WHAT THE TASK ASKS: Copy the lines below word for word.
- - -
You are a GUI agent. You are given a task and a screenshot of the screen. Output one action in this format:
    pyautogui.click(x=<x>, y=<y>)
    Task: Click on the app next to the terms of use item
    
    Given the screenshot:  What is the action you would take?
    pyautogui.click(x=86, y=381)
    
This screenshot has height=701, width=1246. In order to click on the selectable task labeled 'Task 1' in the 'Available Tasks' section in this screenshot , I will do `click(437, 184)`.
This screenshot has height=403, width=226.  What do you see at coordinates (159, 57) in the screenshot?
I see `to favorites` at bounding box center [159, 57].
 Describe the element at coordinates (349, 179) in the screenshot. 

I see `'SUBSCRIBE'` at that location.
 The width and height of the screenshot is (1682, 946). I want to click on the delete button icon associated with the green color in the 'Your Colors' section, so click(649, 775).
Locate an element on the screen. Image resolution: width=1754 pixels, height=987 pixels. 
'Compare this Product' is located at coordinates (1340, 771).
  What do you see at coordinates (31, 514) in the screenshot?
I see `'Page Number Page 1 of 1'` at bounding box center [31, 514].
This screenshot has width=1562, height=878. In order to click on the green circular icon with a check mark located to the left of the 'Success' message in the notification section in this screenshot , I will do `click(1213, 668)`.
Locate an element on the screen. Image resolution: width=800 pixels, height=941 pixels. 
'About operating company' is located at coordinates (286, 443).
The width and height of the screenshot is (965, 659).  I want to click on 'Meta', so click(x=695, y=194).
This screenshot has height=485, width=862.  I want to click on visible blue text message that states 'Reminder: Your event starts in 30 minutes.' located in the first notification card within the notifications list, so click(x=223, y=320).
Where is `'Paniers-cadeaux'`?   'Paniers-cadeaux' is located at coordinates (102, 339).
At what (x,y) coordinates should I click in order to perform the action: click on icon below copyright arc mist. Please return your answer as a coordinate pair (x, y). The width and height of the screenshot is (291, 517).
- - -
PROBLEM SOLUTION:
You are a GUI agent. You are given a task and a screenshot of the screen. Output one action in this format:
    pyautogui.click(x=<x>, y=<y>)
    Task: Click on the app next to the terms of use item
    
    Given the screenshot:  What is the action you would take?
    pyautogui.click(x=86, y=381)
    
This screenshot has height=701, width=1246. In order to click on the selectable task labeled 'Task 1' in the 'Available Tasks' section in this screenshot , I will do `click(437, 184)`.
This screenshot has height=403, width=226.  What do you see at coordinates (159, 57) in the screenshot?
I see `to favorites` at bounding box center [159, 57].
 Describe the element at coordinates (349, 179) in the screenshot. 

I see `'SUBSCRIBE'` at that location.
 The width and height of the screenshot is (1682, 946). I want to click on the delete button icon associated with the green color in the 'Your Colors' section, so click(649, 775).
Locate an element on the screen. Image resolution: width=1754 pixels, height=987 pixels. 
'Compare this Product' is located at coordinates (1340, 771).
  What do you see at coordinates (31, 514) in the screenshot?
I see `'Page Number Page 1 of 1'` at bounding box center [31, 514].
This screenshot has width=1562, height=878. In order to click on the green circular icon with a check mark located to the left of the 'Success' message in the notification section in this screenshot , I will do `click(1213, 668)`.
Locate an element on the screen. Image resolution: width=800 pixels, height=941 pixels. 
'About operating company' is located at coordinates (286, 443).
The width and height of the screenshot is (965, 659).  I want to click on 'Meta', so click(x=695, y=194).
This screenshot has height=485, width=862.  I want to click on visible blue text message that states 'Reminder: Your event starts in 30 minutes.' located in the first notification card within the notifications list, so click(x=223, y=320).
Where is `'Paniers-cadeaux'`?   'Paniers-cadeaux' is located at coordinates (102, 339).
At what (x,y) coordinates should I click in order to perform the action: click on icon below copyright arc mist. Please return your answer as a coordinate pair (x, y). The width and height of the screenshot is (291, 517).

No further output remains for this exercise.